The key to success lies in integrating both forms of assessment. Formative assessments inform your teaching, allowing you to individualize instruction, differentiate learning activities, and provide targeted support. This targeted support ultimately leads to improved performance on summative assessments, providing a comprehensive picture of student learning at the end of the learning cycle. Here are some practical takeaways related to formative and summative assessment:

Embed formative assessments regularly: Use various strategies to gather ongoing information about student learning.
Focus on feedback: Provide clear, actionable feedback to help students better understand both their strengths and areas for improvement.
Use formative data to inform instruction: Adapt your teaching based on student needs identified through formative assessments.
Balance formative and summative assessments: Utilize both to create a holistic picture of student learning and growth.

Assessments should not simply be about collecting data or assigning grades; they are about using data to inform and improve the learning process for every student. By strategically employing formative and summative assessments, you can create a dynamic learning environment where feedback, support, and growth go hand in hand.
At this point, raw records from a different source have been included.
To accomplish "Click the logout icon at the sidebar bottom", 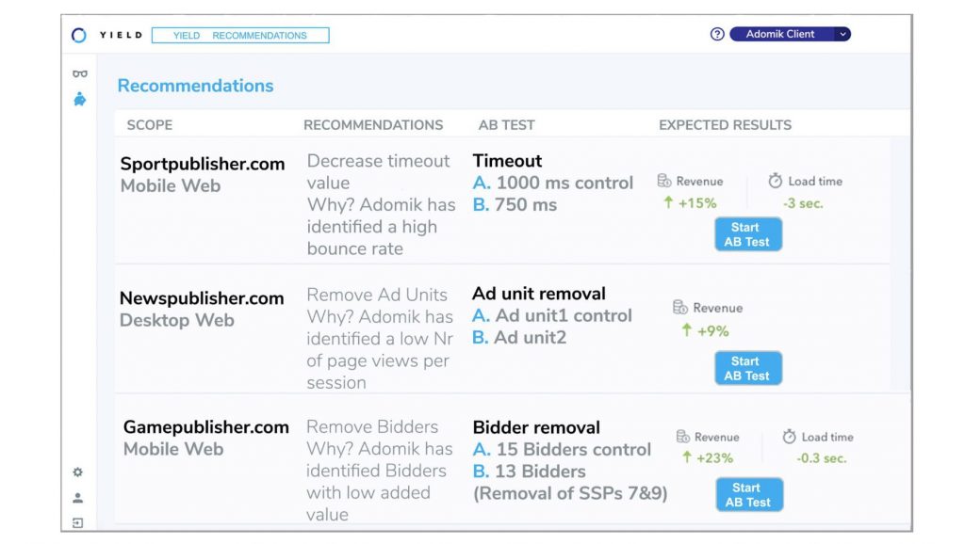I will tap(78, 522).
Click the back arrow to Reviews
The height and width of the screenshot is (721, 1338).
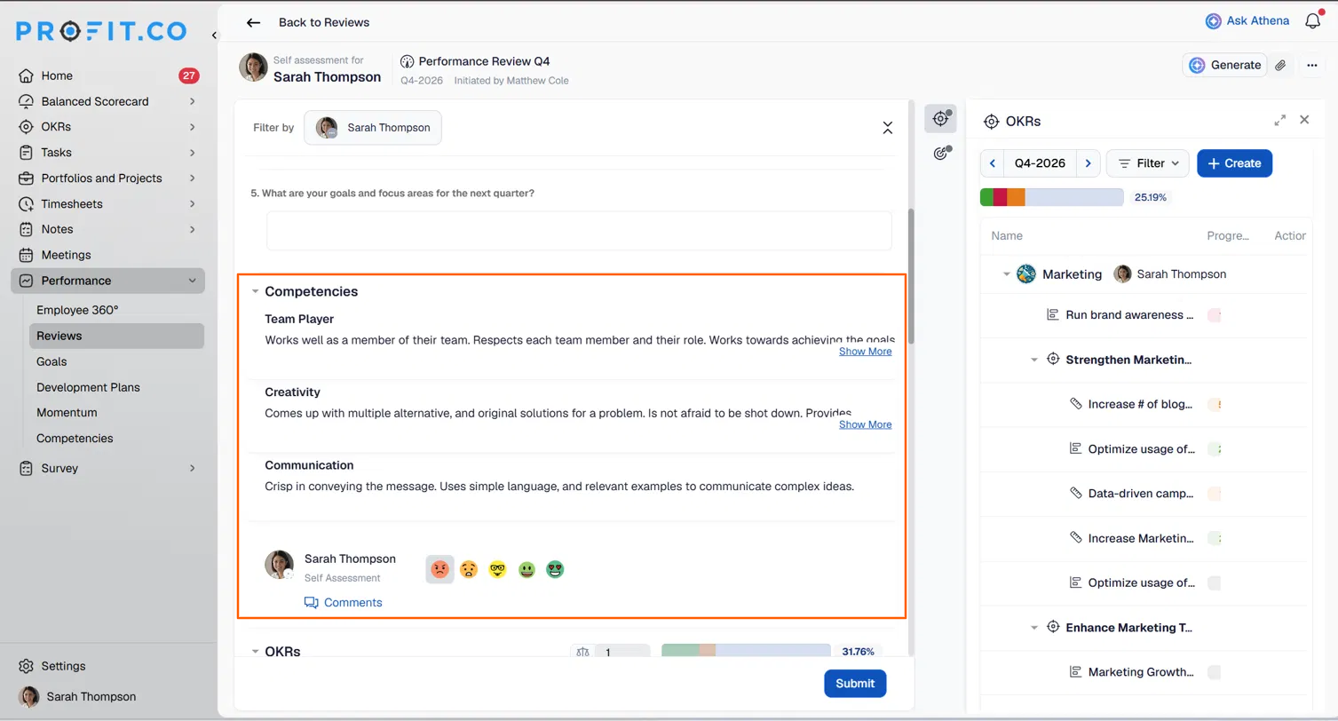(254, 22)
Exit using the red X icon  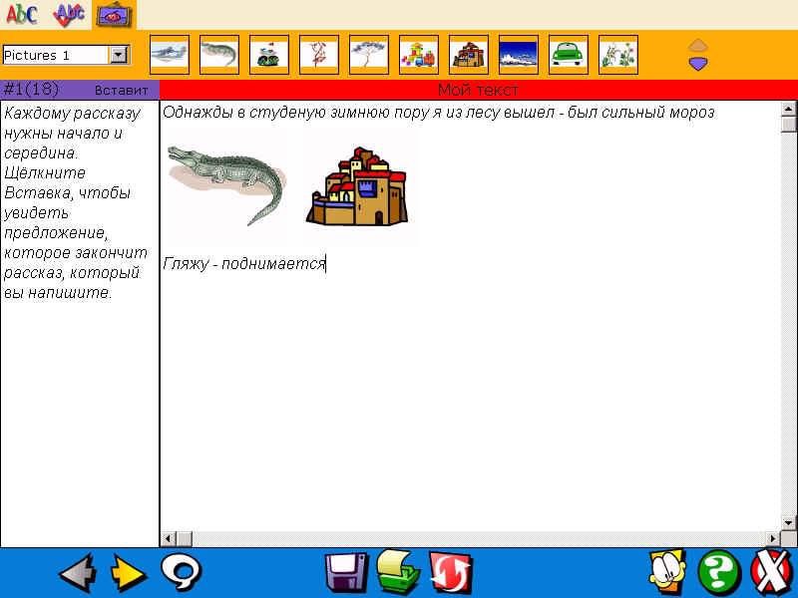point(770,573)
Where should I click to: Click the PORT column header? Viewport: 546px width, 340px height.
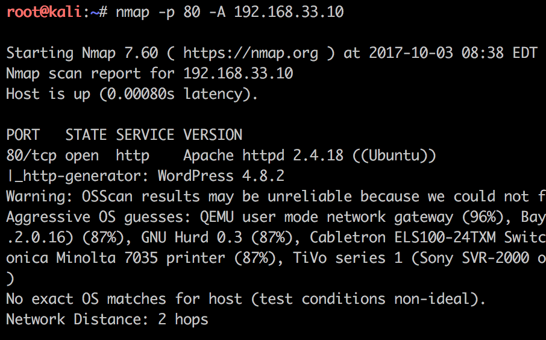23,135
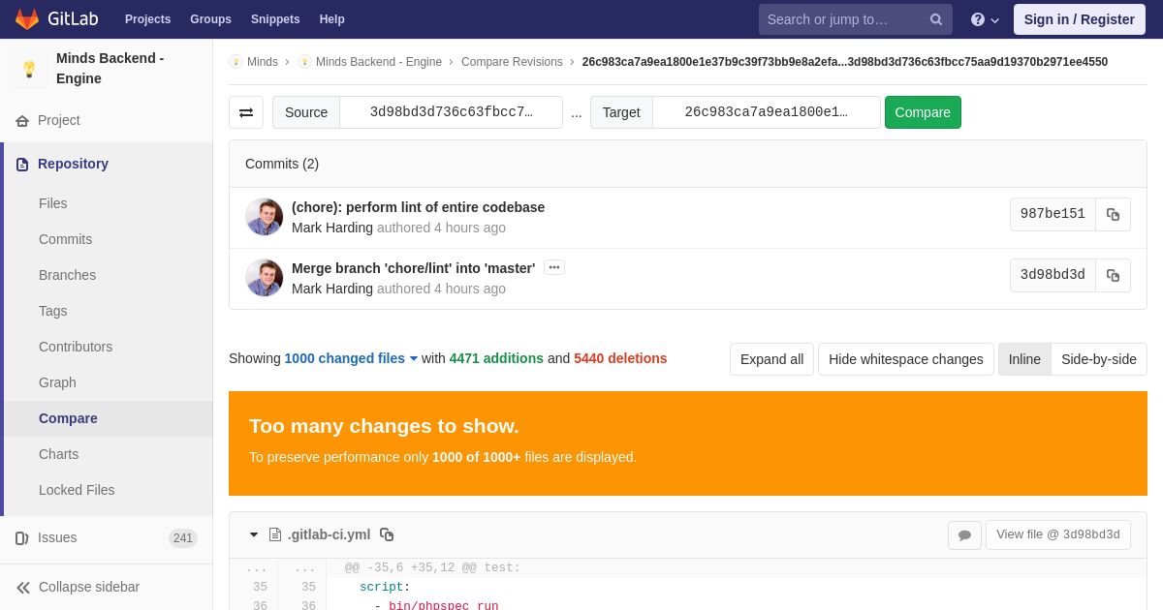Toggle comments for .gitlab-ci.yml file
Screen dimensions: 1163x610
point(964,535)
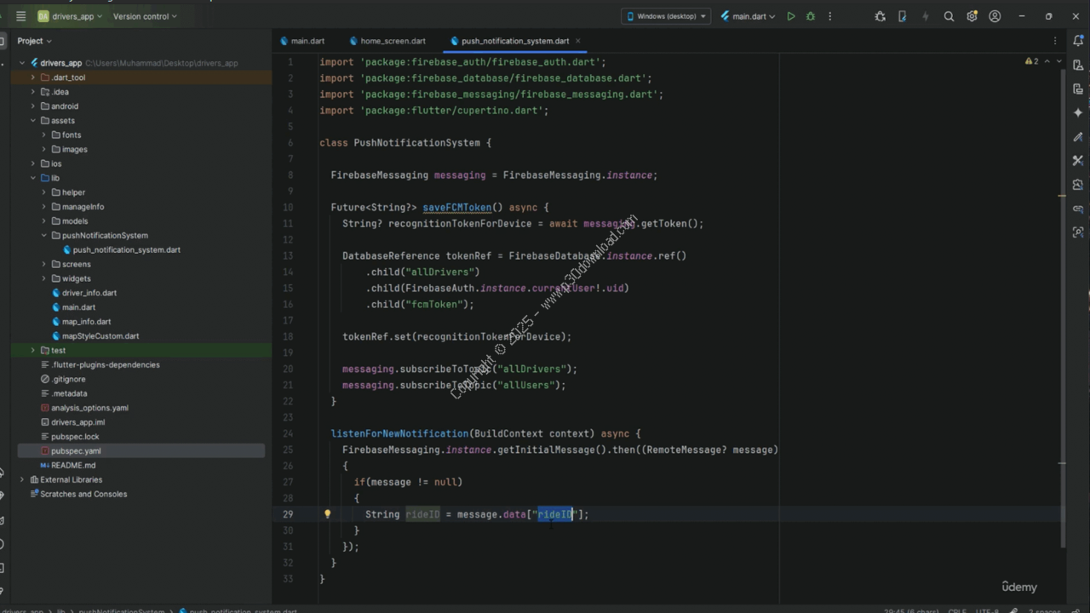Open the Project view selector dropdown
The image size is (1090, 613).
tap(34, 41)
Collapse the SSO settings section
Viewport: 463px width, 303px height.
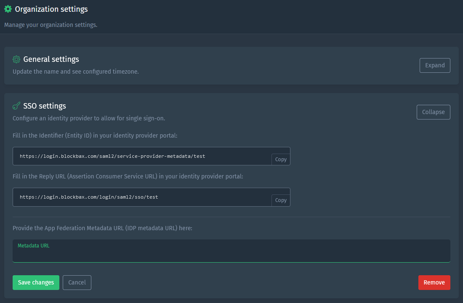433,112
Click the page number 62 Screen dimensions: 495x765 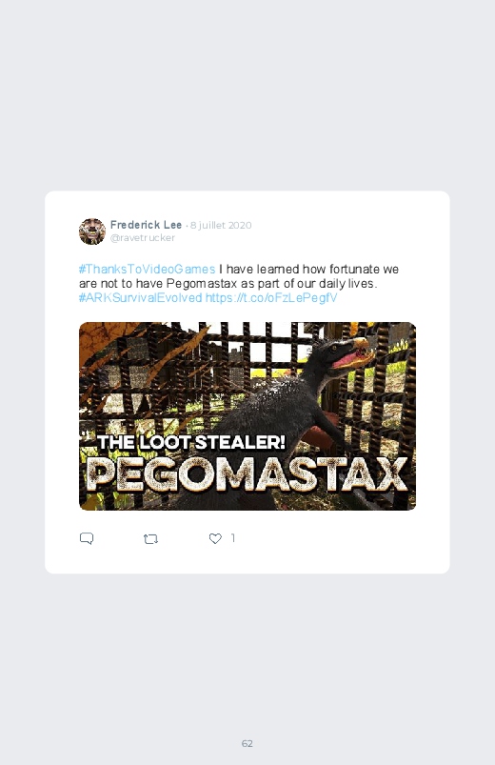[248, 743]
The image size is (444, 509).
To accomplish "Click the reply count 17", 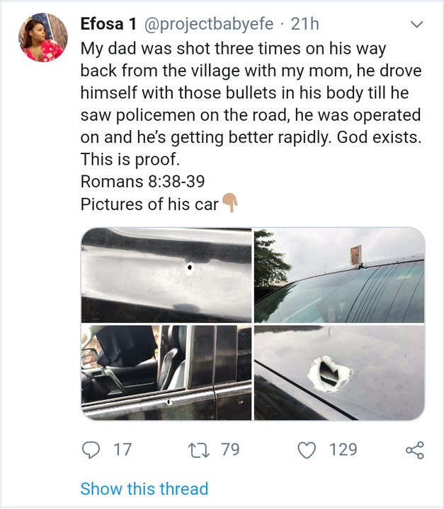I will (121, 450).
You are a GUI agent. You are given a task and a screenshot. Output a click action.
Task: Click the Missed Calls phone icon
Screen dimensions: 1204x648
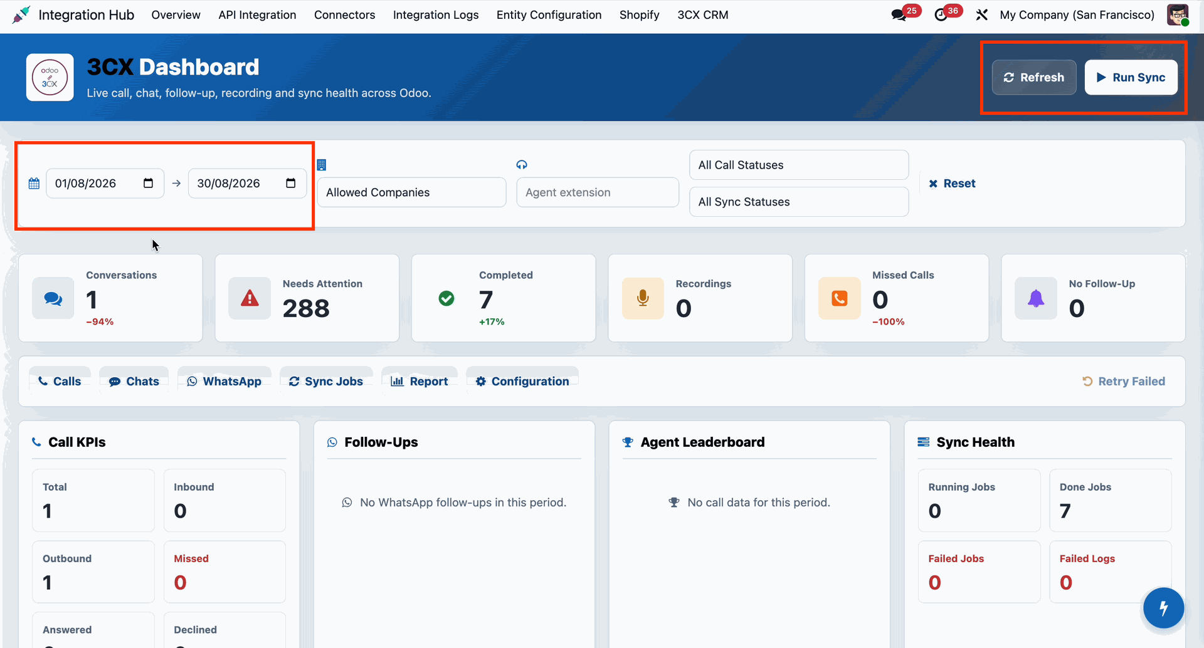(839, 298)
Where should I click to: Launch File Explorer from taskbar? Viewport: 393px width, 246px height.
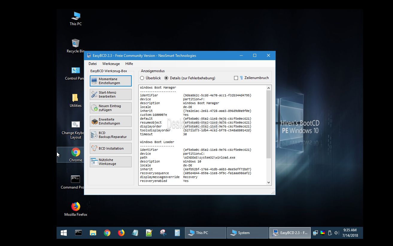coord(93,233)
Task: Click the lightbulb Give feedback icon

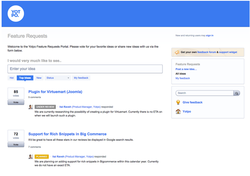Action: [178, 102]
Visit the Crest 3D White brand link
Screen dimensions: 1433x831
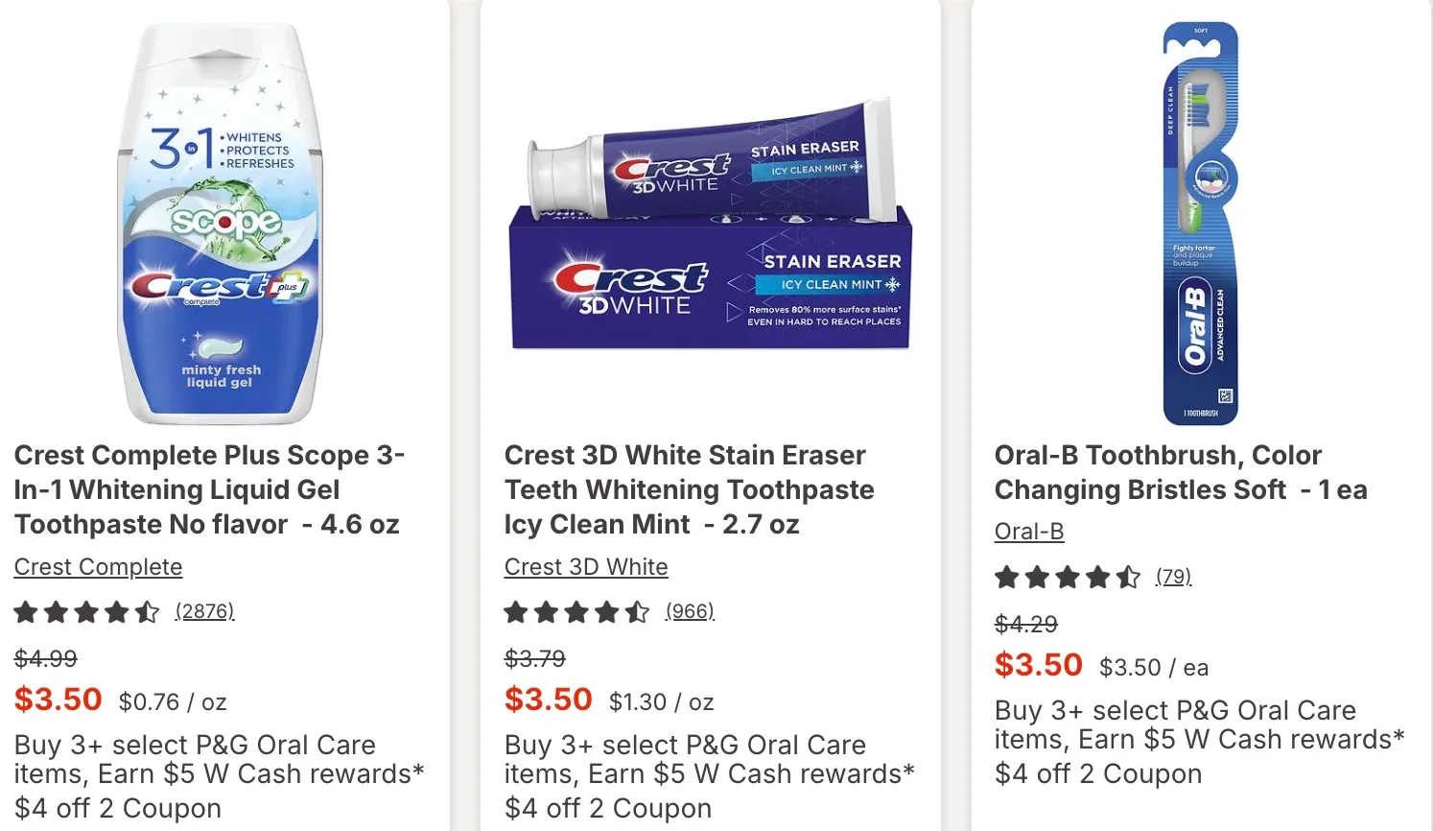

Key Differences: Formative vs Summative Assessments
Formative Assessment	Feature	Summative Assessment
Identify areas of understanding	Purpose	Measure overall achievement
Throughout instruction	Timing	End of unit/course/program
Informal (e.g., discussions, exit tickets)	Formality	Formal (e.g., exams, projects)
Low or no stakes	Grading	High stakes (often contribute to grades)
Immediate and targeted	Feedback	May be delayed or general

Connecting Assessment and Instruction

Ideally, assessment and instruction should not be considered separately but instead viewed as two interconnected concepts that support student learning. Though assessment typically conjures images of tests and grades, it should instead be thought of as the ability to inform and guide instruction that supports student learning and mastery. Unlike summative assessments that gauge final achievement, formative assessments provide continuous feedback. Through observations, discussions, quizzes, and self-reflections, formative assessments provide teachers with insights into students’ strengths, weaknesses, and misconceptions. Ideally, this data informs instructional decisions, allowing teachers to:

Differentiate instruction by providing targeted support for struggling students and challenging activities for advanced learners.
Modify lesson plans to incorporate different teaching strategies, catering to diverse learning styles and preferences.
Identify and clarify misunderstandings before they solidify, preventing knowledge gaps from widening.
Encourage students to reflect on their learning.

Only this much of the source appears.